Task to complete.
Please write out the material below again, substituting "screenshot dimensions" for "image size" and leaving everything else unchanged.

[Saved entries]
* * *

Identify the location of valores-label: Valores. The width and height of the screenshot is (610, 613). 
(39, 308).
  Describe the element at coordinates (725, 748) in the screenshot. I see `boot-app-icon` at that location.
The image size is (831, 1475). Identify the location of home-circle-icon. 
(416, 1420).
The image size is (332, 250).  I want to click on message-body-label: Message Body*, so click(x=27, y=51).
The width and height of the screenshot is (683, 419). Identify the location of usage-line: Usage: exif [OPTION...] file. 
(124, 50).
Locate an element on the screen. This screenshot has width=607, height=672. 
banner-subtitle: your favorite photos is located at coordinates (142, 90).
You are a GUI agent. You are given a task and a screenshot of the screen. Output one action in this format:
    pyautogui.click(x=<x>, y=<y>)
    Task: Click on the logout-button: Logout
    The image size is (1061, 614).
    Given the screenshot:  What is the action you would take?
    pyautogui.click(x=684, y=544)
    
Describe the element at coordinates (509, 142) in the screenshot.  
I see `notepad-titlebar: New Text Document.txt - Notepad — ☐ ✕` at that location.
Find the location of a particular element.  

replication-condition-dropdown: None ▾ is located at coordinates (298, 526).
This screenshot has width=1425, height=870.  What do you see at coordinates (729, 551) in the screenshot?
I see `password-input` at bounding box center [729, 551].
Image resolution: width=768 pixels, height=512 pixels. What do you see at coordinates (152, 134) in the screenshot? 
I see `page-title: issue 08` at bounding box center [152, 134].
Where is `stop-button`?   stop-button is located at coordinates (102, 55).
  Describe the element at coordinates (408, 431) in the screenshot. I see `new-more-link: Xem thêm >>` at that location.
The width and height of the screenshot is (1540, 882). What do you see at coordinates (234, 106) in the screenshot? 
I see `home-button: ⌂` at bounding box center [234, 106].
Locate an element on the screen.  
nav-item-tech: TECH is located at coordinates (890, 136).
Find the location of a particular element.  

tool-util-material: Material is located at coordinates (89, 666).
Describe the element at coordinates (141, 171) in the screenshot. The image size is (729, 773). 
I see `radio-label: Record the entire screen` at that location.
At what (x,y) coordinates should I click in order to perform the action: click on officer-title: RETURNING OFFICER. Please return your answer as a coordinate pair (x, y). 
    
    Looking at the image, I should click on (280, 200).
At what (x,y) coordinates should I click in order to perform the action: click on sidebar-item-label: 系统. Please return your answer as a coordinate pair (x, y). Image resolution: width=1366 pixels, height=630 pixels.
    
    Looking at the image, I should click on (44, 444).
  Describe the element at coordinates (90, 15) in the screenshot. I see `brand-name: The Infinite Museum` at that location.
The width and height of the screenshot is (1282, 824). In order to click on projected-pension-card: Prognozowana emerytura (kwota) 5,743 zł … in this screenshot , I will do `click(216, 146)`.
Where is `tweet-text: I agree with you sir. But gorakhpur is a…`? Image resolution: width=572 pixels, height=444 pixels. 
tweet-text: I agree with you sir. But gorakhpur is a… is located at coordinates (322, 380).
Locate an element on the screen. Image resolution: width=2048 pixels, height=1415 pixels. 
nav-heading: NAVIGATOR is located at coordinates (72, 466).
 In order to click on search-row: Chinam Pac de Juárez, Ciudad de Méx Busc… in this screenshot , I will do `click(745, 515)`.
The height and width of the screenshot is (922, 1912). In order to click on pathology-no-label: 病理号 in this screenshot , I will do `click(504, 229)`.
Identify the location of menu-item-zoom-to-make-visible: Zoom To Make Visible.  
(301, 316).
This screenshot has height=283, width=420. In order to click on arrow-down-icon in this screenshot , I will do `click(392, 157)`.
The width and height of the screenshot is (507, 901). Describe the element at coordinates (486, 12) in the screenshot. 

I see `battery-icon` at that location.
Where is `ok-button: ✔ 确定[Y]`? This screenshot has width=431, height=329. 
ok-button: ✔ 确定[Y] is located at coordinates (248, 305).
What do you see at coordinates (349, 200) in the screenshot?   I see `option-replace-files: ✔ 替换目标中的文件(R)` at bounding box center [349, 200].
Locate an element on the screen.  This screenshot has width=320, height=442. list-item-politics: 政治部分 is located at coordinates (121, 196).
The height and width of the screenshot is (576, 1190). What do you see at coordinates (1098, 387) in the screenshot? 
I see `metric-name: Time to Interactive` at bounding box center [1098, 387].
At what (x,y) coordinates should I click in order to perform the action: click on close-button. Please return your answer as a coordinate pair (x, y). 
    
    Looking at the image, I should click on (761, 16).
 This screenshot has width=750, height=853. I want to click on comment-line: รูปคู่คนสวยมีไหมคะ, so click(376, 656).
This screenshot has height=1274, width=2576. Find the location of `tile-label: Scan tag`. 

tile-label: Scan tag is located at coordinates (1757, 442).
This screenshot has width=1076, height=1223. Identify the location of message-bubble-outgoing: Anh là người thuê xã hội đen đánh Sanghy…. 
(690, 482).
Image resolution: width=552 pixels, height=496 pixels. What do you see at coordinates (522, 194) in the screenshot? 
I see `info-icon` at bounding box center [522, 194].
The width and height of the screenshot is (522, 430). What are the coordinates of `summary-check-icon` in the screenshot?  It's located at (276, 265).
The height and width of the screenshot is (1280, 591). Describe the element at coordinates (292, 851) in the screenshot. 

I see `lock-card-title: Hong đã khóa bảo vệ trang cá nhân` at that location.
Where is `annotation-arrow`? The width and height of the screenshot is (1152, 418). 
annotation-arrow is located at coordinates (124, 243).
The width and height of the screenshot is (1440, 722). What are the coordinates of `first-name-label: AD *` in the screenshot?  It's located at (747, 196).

* * *

Task answer.
Identify the location of valores-label: Valores. The width and height of the screenshot is (610, 613). 
(39, 308).
  Describe the element at coordinates (725, 748) in the screenshot. I see `boot-app-icon` at that location.
The screenshot dimensions is (831, 1475). Identify the location of home-circle-icon. 
(416, 1420).
The screenshot dimensions is (332, 250).  I want to click on message-body-label: Message Body*, so click(x=27, y=51).
The width and height of the screenshot is (683, 419). Identify the location of usage-line: Usage: exif [OPTION...] file. 
(124, 50).
Locate an element on the screen. This screenshot has width=607, height=672. 
banner-subtitle: your favorite photos is located at coordinates (142, 90).
You are a GUI agent. You are given a task and a screenshot of the screen. Output one action in this format:
    pyautogui.click(x=<x>, y=<y>)
    Task: Click on the logout-button: Logout
    The screenshot dimensions is (1061, 614).
    Given the screenshot:  What is the action you would take?
    pyautogui.click(x=684, y=544)
    
Describe the element at coordinates (509, 142) in the screenshot.  
I see `notepad-titlebar: New Text Document.txt - Notepad — ☐ ✕` at that location.
Find the location of a particular element.  

replication-condition-dropdown: None ▾ is located at coordinates (298, 526).
This screenshot has width=1425, height=870.  What do you see at coordinates (729, 551) in the screenshot?
I see `password-input` at bounding box center [729, 551].
Image resolution: width=768 pixels, height=512 pixels. What do you see at coordinates (152, 134) in the screenshot? 
I see `page-title: issue 08` at bounding box center [152, 134].
Where is `stop-button`?   stop-button is located at coordinates (102, 55).
  Describe the element at coordinates (408, 431) in the screenshot. I see `new-more-link: Xem thêm >>` at that location.
The width and height of the screenshot is (1540, 882). What do you see at coordinates (234, 106) in the screenshot? 
I see `home-button: ⌂` at bounding box center [234, 106].
Locate an element on the screen.  
nav-item-tech: TECH is located at coordinates (890, 136).
Find the location of a particular element.  

tool-util-material: Material is located at coordinates (89, 666).
Describe the element at coordinates (141, 171) in the screenshot. The screenshot dimensions is (729, 773). 
I see `radio-label: Record the entire screen` at that location.
At what (x,y) coordinates should I click in order to perform the action: click on officer-title: RETURNING OFFICER. Please return your answer as a coordinate pair (x, y). 
    
    Looking at the image, I should click on (280, 200).
At what (x,y) coordinates should I click in order to perform the action: click on sidebar-item-label: 系统. Please return your answer as a coordinate pair (x, y). Image resolution: width=1366 pixels, height=630 pixels.
    
    Looking at the image, I should click on (44, 444).
  Describe the element at coordinates (90, 15) in the screenshot. I see `brand-name: The Infinite Museum` at that location.
The width and height of the screenshot is (1282, 824). In order to click on projected-pension-card: Prognozowana emerytura (kwota) 5,743 zł … in this screenshot , I will do `click(216, 146)`.
Where is `tweet-text: I agree with you sir. But gorakhpur is a…`? Image resolution: width=572 pixels, height=444 pixels. 
tweet-text: I agree with you sir. But gorakhpur is a… is located at coordinates (322, 380).
Locate an element on the screen. Image resolution: width=2048 pixels, height=1415 pixels. 
nav-heading: NAVIGATOR is located at coordinates (72, 466).
 In order to click on search-row: Chinam Pac de Juárez, Ciudad de Méx Busc… in this screenshot , I will do `click(745, 515)`.
The height and width of the screenshot is (922, 1912). In order to click on pathology-no-label: 病理号 in this screenshot , I will do `click(504, 229)`.
Identify the location of menu-item-zoom-to-make-visible: Zoom To Make Visible.  
(301, 316).
This screenshot has height=283, width=420. In order to click on arrow-down-icon in this screenshot , I will do `click(392, 157)`.
The width and height of the screenshot is (507, 901). Describe the element at coordinates (486, 12) in the screenshot. 

I see `battery-icon` at that location.
Where is `ok-button: ✔ 确定[Y]`? This screenshot has width=431, height=329. 
ok-button: ✔ 确定[Y] is located at coordinates (248, 305).
What do you see at coordinates (349, 200) in the screenshot?   I see `option-replace-files: ✔ 替换目标中的文件(R)` at bounding box center [349, 200].
Locate an element on the screen.  This screenshot has width=320, height=442. list-item-politics: 政治部分 is located at coordinates (121, 196).
The height and width of the screenshot is (576, 1190). What do you see at coordinates (1098, 387) in the screenshot? 
I see `metric-name: Time to Interactive` at bounding box center [1098, 387].
At what (x,y) coordinates should I click in order to perform the action: click on close-button. Please return your answer as a coordinate pair (x, y). 
    
    Looking at the image, I should click on (761, 16).
 This screenshot has width=750, height=853. I want to click on comment-line: รูปคู่คนสวยมีไหมคะ, so click(376, 656).
This screenshot has height=1274, width=2576. Find the location of `tile-label: Scan tag`. 

tile-label: Scan tag is located at coordinates (1757, 442).
This screenshot has width=1076, height=1223. Identify the location of message-bubble-outgoing: Anh là người thuê xã hội đen đánh Sanghy…. 
(690, 482).
Image resolution: width=552 pixels, height=496 pixels. What do you see at coordinates (522, 194) in the screenshot? 
I see `info-icon` at bounding box center [522, 194].
The width and height of the screenshot is (522, 430). What are the coordinates of `summary-check-icon` in the screenshot?  It's located at (276, 265).
The height and width of the screenshot is (1280, 591). Describe the element at coordinates (292, 851) in the screenshot. 

I see `lock-card-title: Hong đã khóa bảo vệ trang cá nhân` at that location.
Where is `annotation-arrow`? The width and height of the screenshot is (1152, 418). 
annotation-arrow is located at coordinates (124, 243).
The width and height of the screenshot is (1440, 722). What are the coordinates of `first-name-label: AD *` in the screenshot?  It's located at (747, 196).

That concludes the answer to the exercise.